On the daily chart below, we can see that BTCUSD has failed to break a strong weekly support now turned resistance on the first try and has rallied back up again to try another shot. The buyers keep finding strong sellers there, and it looks like they will need a strong fundamental catalyst to gain the necessary momentum to breakout.
We can see that there’s a big divergence with the MACD and it’s another bad omen for the buyers in case the sellers take control. Everything will most likely depend on the evolution of the US economic data. As long as that remain strong, Bitcoin will struggle to make new highs, but weak data, on the other hand, should favour it as the market will price rate cuts from the Fed.
On the 4 hour chart below, we can see that we have another big divergence going on.
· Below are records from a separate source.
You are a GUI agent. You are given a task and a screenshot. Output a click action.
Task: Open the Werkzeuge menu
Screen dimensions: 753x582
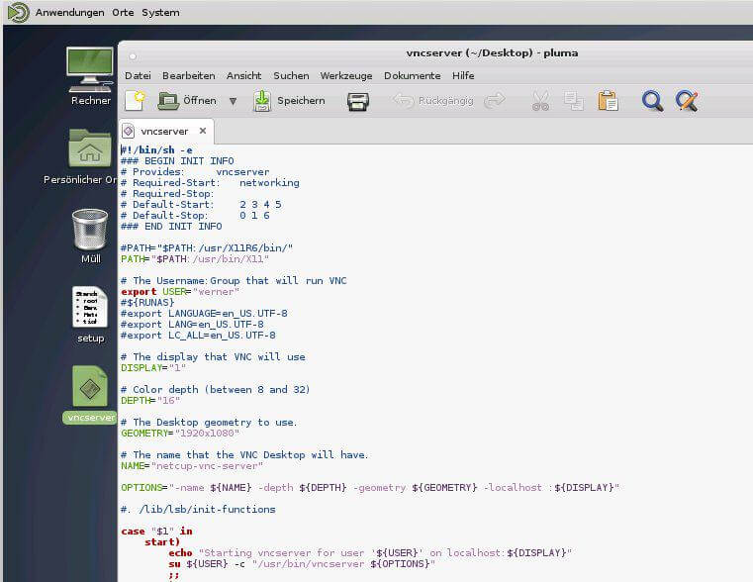346,75
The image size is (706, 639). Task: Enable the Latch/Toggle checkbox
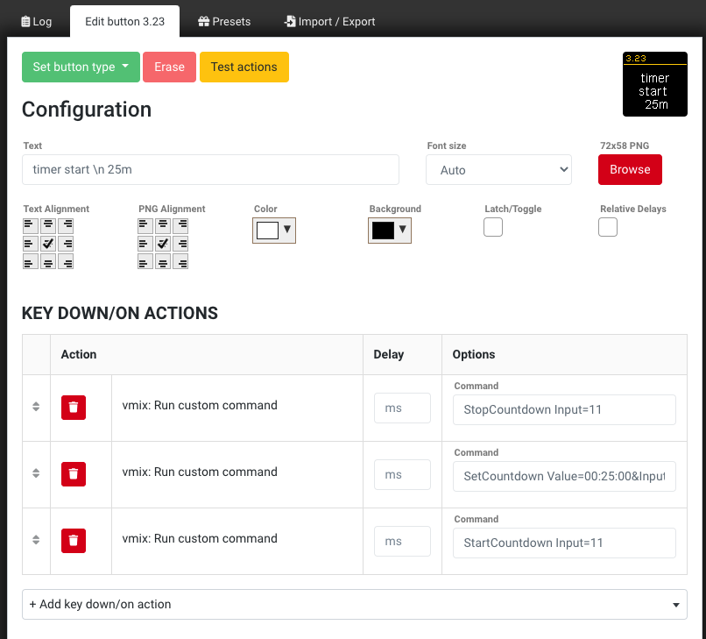(x=492, y=226)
The fact that it’s right at the key resistance makes it an even stronger sell signal but we’ll need to see how the economic data evolves to confirm the signal.
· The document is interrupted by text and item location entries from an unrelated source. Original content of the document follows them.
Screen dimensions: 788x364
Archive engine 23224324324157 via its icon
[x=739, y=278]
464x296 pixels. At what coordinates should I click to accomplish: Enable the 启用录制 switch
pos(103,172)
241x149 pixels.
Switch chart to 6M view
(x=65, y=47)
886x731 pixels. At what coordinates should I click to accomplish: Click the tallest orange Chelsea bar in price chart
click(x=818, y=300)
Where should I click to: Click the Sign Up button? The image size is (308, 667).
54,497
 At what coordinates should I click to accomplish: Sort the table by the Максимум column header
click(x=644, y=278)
A pullback to the 38.2% Fibonacci retracement level would be a better place for the buyers to pile in and target new highs.
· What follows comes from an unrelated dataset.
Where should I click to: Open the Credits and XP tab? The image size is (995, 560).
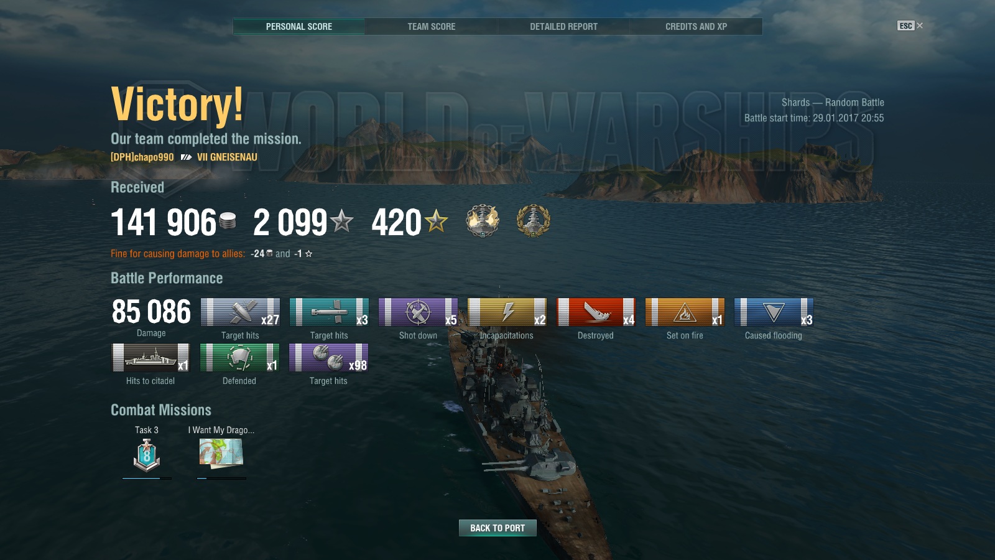(696, 27)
On the 1 hour chart below, we can see that the market is stuck in a range between the support at 26600 and the resistance at 28900. The best strategy here would be to sit out and wait for a clear breakout supported by a fundamental catalyst, but one can also “play the range” selling at resistance and buying at support.
Conservative sellers may want to wait for a break below the 28140 support before piling in and targeting the bottom of the range. The buyers, on the other hand, may lean on that 28140 support to try a breakout.